Diversification Opportunities for Pacer Small and Pacer Lunt
0.93 | Correlation Coefficient |
Almost no diversification
The 3 months correlation between Pacer and Pacer is 0.93. Overlapping area represents the amount of risk that can be diversified away by holding Pacer Small Cap and Pacer Lunt MidCap in the same portfolio, assuming nothing else is changed. The correlation between historical prices or returns on Pacer Lunt MidCap and Pacer Small is a relative statistical measure of the degree to which these equity instruments tend to move together. The correlation coefficient measures the extent to which returns on Pacer Small Cap are associated (or correlated) with Pacer Lunt. Values of the correlation coefficient range from -1 to +1, where. The correlation of zero (0) is possible when the price movement of Pacer Lunt MidCap has no effect on the direction of Pacer Small i.e., Pacer Small and Pacer Lunt go up and down completely randomly.
Pair Corralation between Pacer Small and Pacer Lunt
Given the investment horizon of 90 days Pacer Small Cap is expected to under-perform the Pacer Lunt.
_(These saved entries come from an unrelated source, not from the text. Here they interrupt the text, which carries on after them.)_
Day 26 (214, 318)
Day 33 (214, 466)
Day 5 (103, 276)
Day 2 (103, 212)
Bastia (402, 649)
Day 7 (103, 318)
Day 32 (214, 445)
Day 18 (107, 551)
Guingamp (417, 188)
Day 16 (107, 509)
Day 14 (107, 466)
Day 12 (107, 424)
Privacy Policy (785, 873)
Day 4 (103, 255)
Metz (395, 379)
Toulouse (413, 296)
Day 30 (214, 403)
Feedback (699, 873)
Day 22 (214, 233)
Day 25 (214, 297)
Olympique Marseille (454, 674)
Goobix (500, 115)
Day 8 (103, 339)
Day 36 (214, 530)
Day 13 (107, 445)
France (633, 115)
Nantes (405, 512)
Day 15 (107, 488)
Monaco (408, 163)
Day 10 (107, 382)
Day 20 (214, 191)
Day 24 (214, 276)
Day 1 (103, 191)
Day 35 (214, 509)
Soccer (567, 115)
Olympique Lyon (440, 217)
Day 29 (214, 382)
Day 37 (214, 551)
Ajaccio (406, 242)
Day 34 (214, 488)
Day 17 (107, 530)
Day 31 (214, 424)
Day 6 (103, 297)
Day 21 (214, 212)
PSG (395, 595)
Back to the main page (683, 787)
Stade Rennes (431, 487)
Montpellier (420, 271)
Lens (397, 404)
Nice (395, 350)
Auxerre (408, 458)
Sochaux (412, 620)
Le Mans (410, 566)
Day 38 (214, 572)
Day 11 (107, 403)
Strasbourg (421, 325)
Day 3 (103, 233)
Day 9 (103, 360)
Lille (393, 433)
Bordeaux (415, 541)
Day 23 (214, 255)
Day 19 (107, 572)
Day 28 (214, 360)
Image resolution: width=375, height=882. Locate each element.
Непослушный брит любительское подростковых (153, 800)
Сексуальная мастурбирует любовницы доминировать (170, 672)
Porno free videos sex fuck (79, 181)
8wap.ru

But the etf apears to be less risky and, when comparing its historical volatility, Pacer Small Cap is 1.02 times less risky than Pacer Lunt. The etf trades about -0.51 of its potential returns per unit of risk. The Pacer Lunt MidCap is currently generating about -0.44 of returns per unit of risk over similar time horizon. If you would invest 4,800 in Pacer Lunt MidCap on December 8, 2024 and sell it today you would lose (535.00) from holding Pacer Lunt MidCap or give up 11.15% of portfolio value over 90 days.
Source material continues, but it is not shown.